More guns in bars, less crime

More guns less crime?   John R. Lott's pithy summary describing the advantages of owning guns seems to be borne out in Virginia according to a report by Mark Bowes of the Richmond Times-Dispatch.   

Last year the Virginia legislature passed a law allowing those with gun permits to carry concealed weapons into bars and restaurants serving alcohol.  Opponents predicted Wild West shootings and bloody mayhem from drunken patrons; instead

 

The number of major crimes involving firearms at bars and restaurants statewide declined 5.2 percent from July 1, 2010, to June 30, 2011, compared with the fiscal year before the law went into effect, according to crime data compiled by Virginia State Police at the newspaper's request.  (snip)

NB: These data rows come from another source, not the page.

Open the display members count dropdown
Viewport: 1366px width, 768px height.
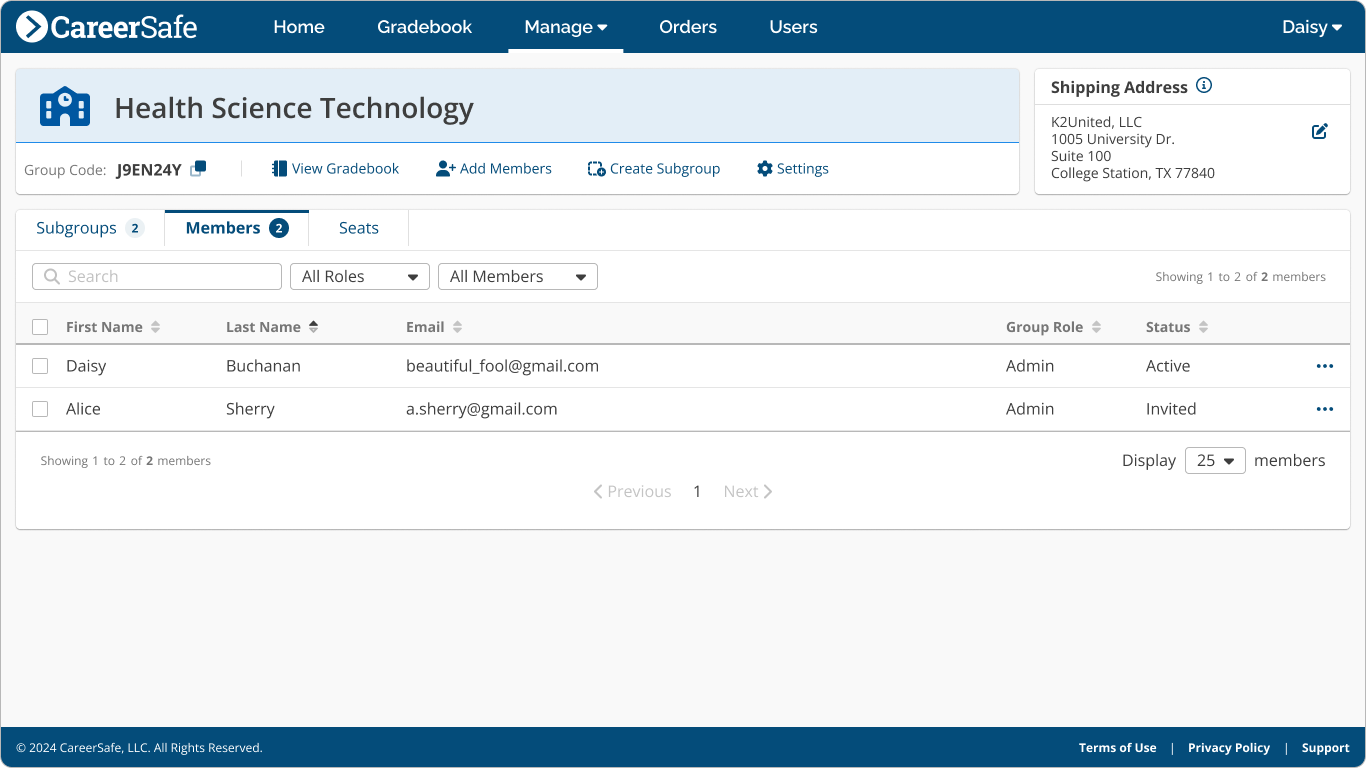point(1215,460)
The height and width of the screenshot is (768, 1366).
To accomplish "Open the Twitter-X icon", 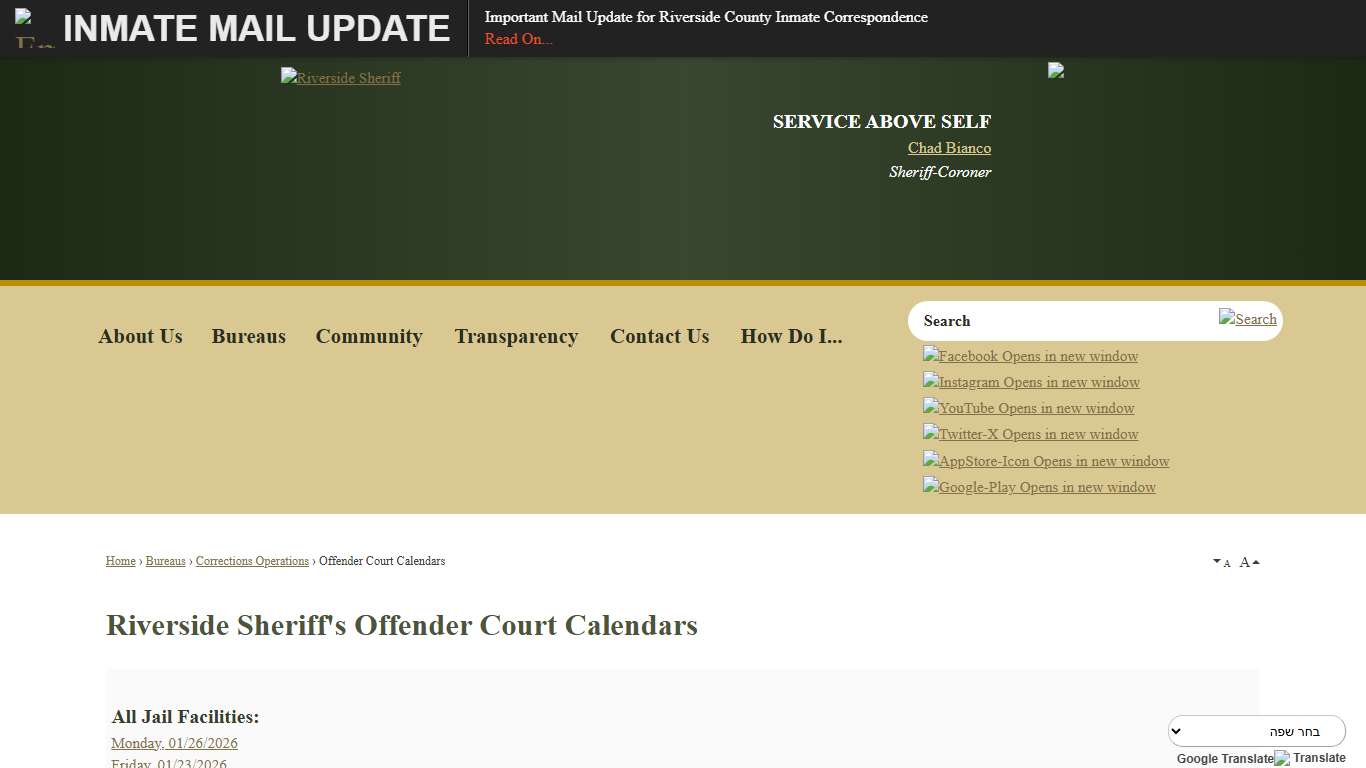I will pyautogui.click(x=1030, y=434).
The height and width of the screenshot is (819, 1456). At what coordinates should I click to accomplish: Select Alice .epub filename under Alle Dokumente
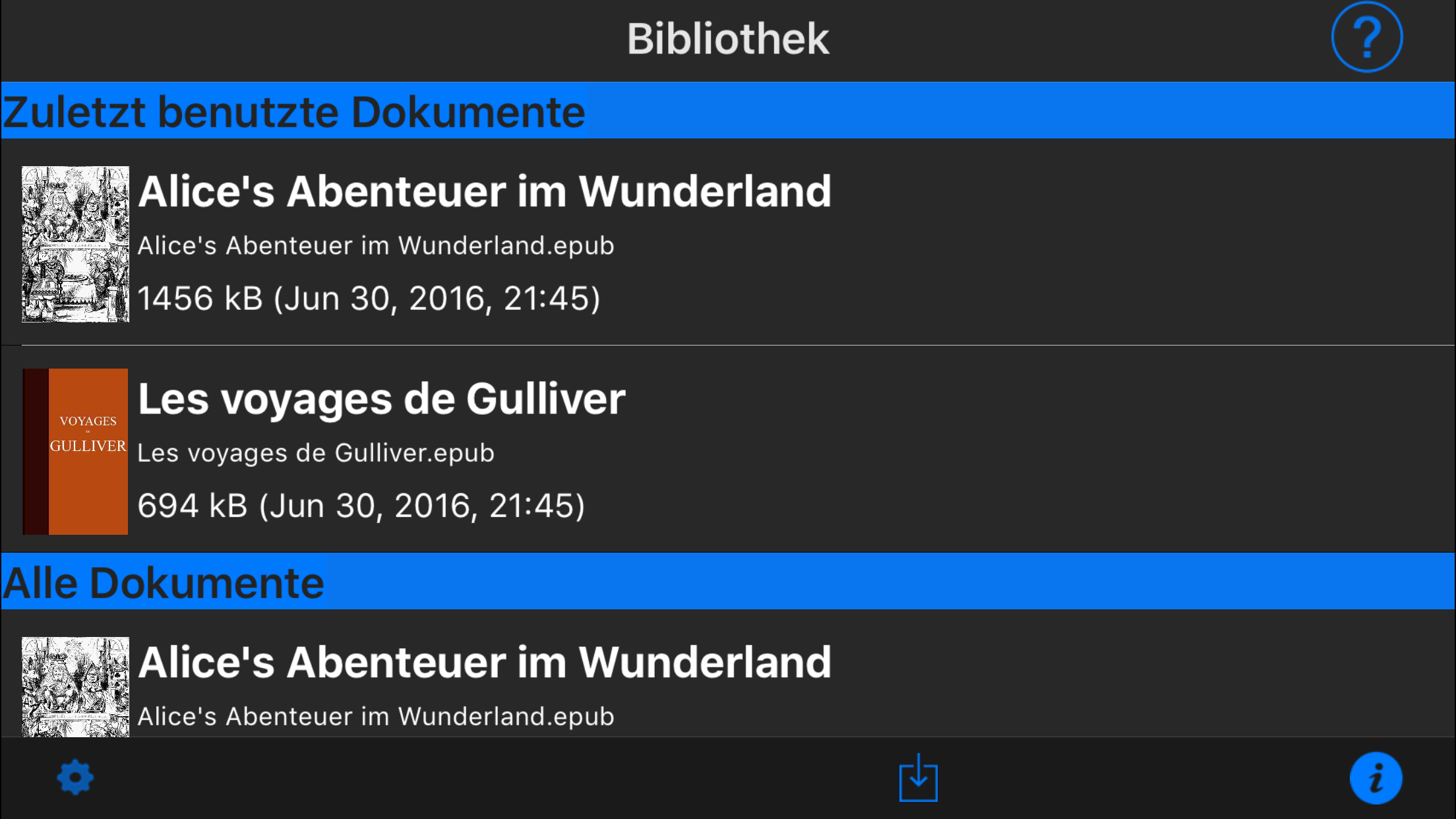tap(376, 716)
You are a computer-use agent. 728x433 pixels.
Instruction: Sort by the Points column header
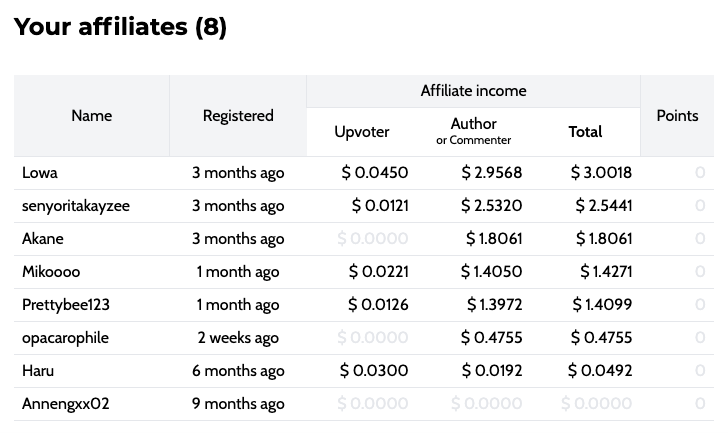[x=677, y=116]
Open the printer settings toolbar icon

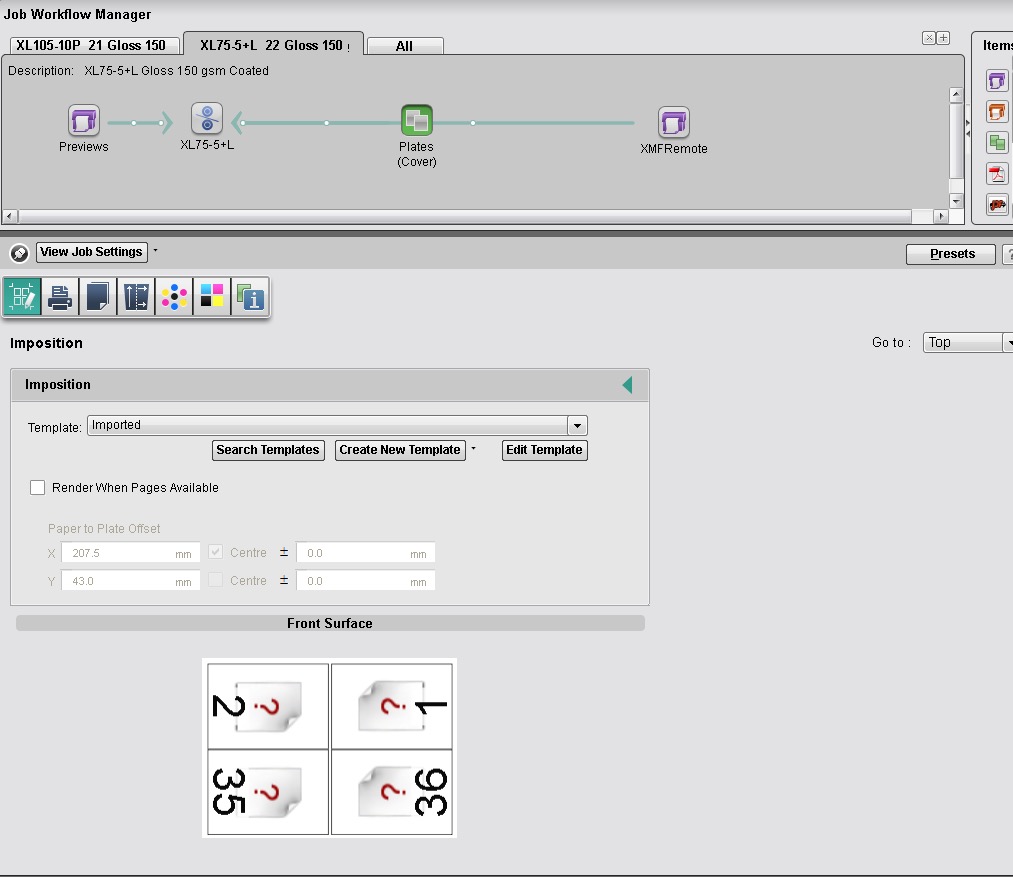[60, 297]
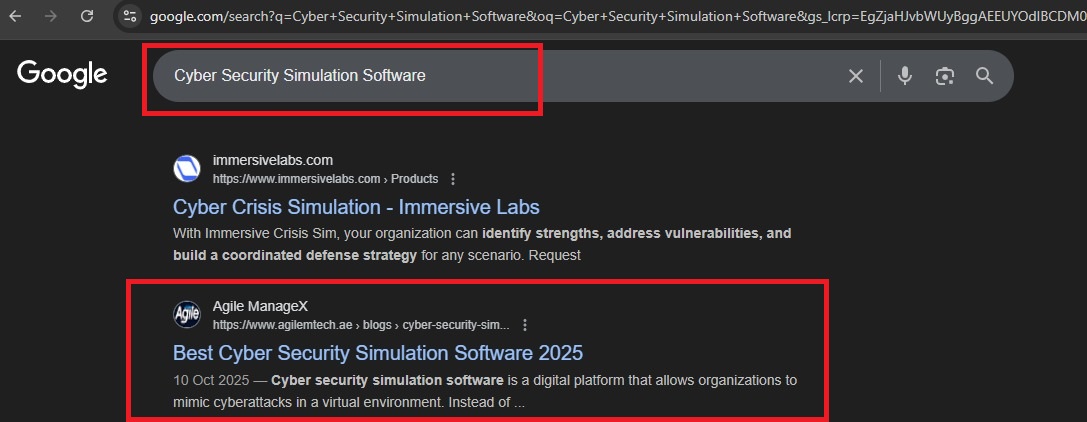
Task: Open Cyber Crisis Simulation - Immersive Labs link
Action: [356, 207]
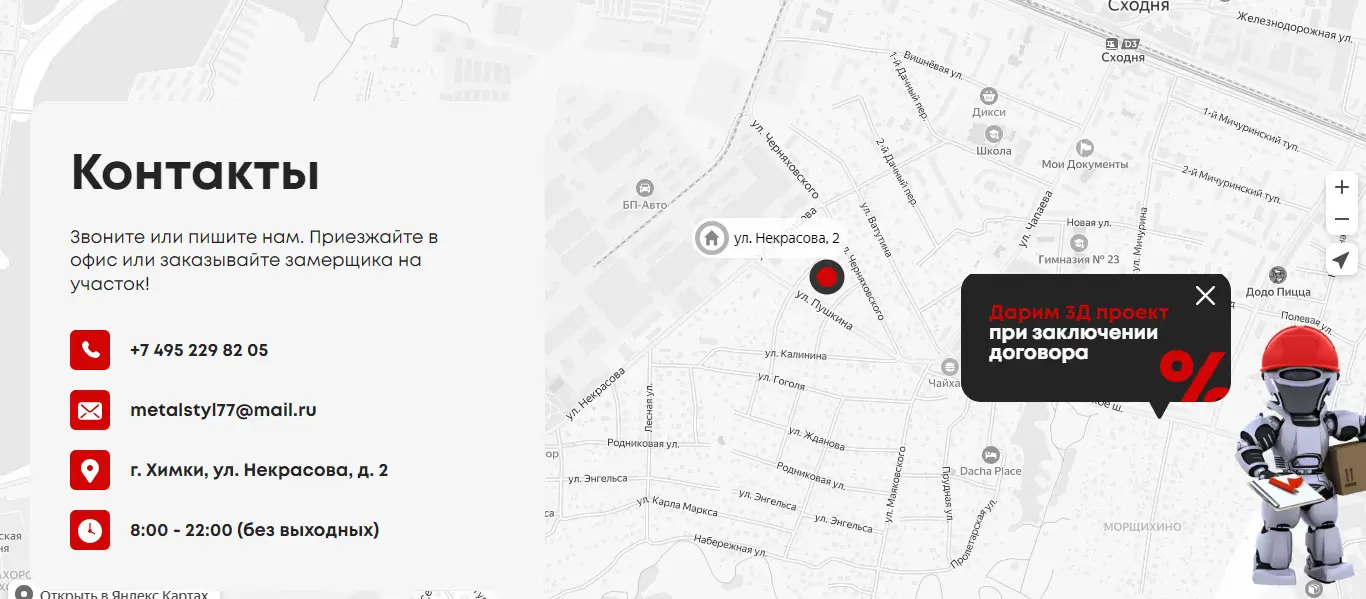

"The numbers basically just confirm what we've said would happen if the General Assembly changed the law," said Philip Van Cleave, president of the pro-gun Virginia Citizens Defense League, which strongly lobbied for the law's change that made Virginia one of 43 states to allow concealed guns in restaurants that serve alcohol. "It's sort of a big yawn. So from my point of view, none of this is surprising."

Granted, Virginia has enjoyed an over all drop in crime and these figures may just reflect that.

"Keep in mind," Van Cleave added, "what the other side was saying -- that this was going to be a blood bath, that restaurants will be dangerous and people will stop going. But there was nothing to base the fear-mongering on."

Or as

David Rittgers, an attorney and decorated former Army special forces officer who is now a legal policy analyst at the libertarian Cato Institute, said the growing number of states that are adopting concealed-carry measures like Virginia's have seen no appreciable rise -- and in some cases a decline -- in violent crime.

"The worst that you can say about these laws is that they are statistically value neutral" in terms of impacting the crime rate, Rittgers said.

So, at worse upholding a Second Amendment Constitutional right is " statistically value neutral" not a pathway to death and destruction; at best maybe a crime reducer. 

Either way, society as a whole benefits.